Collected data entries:
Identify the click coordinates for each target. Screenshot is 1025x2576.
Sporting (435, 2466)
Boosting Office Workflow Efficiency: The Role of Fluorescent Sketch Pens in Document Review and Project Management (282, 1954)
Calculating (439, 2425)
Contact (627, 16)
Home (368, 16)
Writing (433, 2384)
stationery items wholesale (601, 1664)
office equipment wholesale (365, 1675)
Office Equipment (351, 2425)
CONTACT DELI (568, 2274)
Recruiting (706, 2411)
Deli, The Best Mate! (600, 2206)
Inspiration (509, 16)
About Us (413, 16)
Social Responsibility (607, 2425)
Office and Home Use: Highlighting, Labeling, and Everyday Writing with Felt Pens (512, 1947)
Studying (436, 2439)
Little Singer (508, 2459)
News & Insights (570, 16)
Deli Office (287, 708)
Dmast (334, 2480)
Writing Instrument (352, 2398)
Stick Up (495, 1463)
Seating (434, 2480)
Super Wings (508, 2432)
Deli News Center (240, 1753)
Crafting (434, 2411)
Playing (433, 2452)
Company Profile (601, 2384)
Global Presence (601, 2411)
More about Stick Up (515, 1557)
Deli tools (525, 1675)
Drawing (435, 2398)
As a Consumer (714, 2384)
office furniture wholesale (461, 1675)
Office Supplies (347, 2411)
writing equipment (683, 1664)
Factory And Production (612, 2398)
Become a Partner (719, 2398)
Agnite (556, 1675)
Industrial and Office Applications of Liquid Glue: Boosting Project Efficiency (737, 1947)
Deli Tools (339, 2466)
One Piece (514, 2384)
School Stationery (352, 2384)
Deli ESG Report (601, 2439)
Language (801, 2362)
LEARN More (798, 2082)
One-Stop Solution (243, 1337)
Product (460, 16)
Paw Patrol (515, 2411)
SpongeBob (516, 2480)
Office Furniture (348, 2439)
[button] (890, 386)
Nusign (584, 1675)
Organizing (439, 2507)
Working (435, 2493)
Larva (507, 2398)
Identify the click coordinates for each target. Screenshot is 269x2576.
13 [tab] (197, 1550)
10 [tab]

Problem requirements: Retype all of the data shown above, word for word.

Answer for this exercise:
Identify the click coordinates for each target. Screenshot is 1025x2576.
Sporting (435, 2466)
Boosting Office Workflow Efficiency: The Role of Fluorescent Sketch Pens in Document Review and Project Management (282, 1954)
Calculating (439, 2425)
Contact (627, 16)
Home (368, 16)
Writing (433, 2384)
stationery items wholesale (601, 1664)
office equipment wholesale (365, 1675)
Office Equipment (351, 2425)
CONTACT DELI (568, 2274)
Recruiting (706, 2411)
Deli, The Best Mate! (600, 2206)
Inspiration (509, 16)
About Us (413, 16)
Social Responsibility (607, 2425)
Office and Home Use: Highlighting, Labeling, and Everyday Writing with Felt Pens (512, 1947)
Studying (436, 2439)
Little Singer (508, 2459)
News & Insights (570, 16)
Deli Office (287, 708)
Dmast (334, 2480)
Writing Instrument (352, 2398)
Stick Up (495, 1463)
Seating (434, 2480)
Super Wings (508, 2432)
Deli News Center (240, 1753)
Crafting (434, 2411)
Playing (433, 2452)
Company Profile (601, 2384)
Global Presence (601, 2411)
More about Stick Up (515, 1557)
Deli tools (525, 1675)
Drawing (435, 2398)
As a Consumer (714, 2384)
office furniture wholesale (461, 1675)
Office Supplies (347, 2411)
writing equipment (683, 1664)
Factory And Production (612, 2398)
Become a Partner (719, 2398)
Agnite (556, 1675)
Industrial and Office Applications of Liquid Glue: Boosting Project Efficiency (737, 1947)
Deli Tools (339, 2466)
One Piece (514, 2384)
School Stationery (352, 2384)
Deli ESG Report (601, 2439)
Language (801, 2362)
LEARN More (798, 2082)
One-Stop Solution (243, 1337)
Product (460, 16)
Paw Patrol (515, 2411)
SpongeBob (516, 2480)
Office Furniture (348, 2439)
[button] (890, 386)
Nusign (584, 1675)
Organizing (439, 2507)
Working (435, 2493)
Larva (507, 2398)
Identify the click coordinates for each target. Screenshot is 269x2576.
13 [tab] (197, 1550)
10 [tab]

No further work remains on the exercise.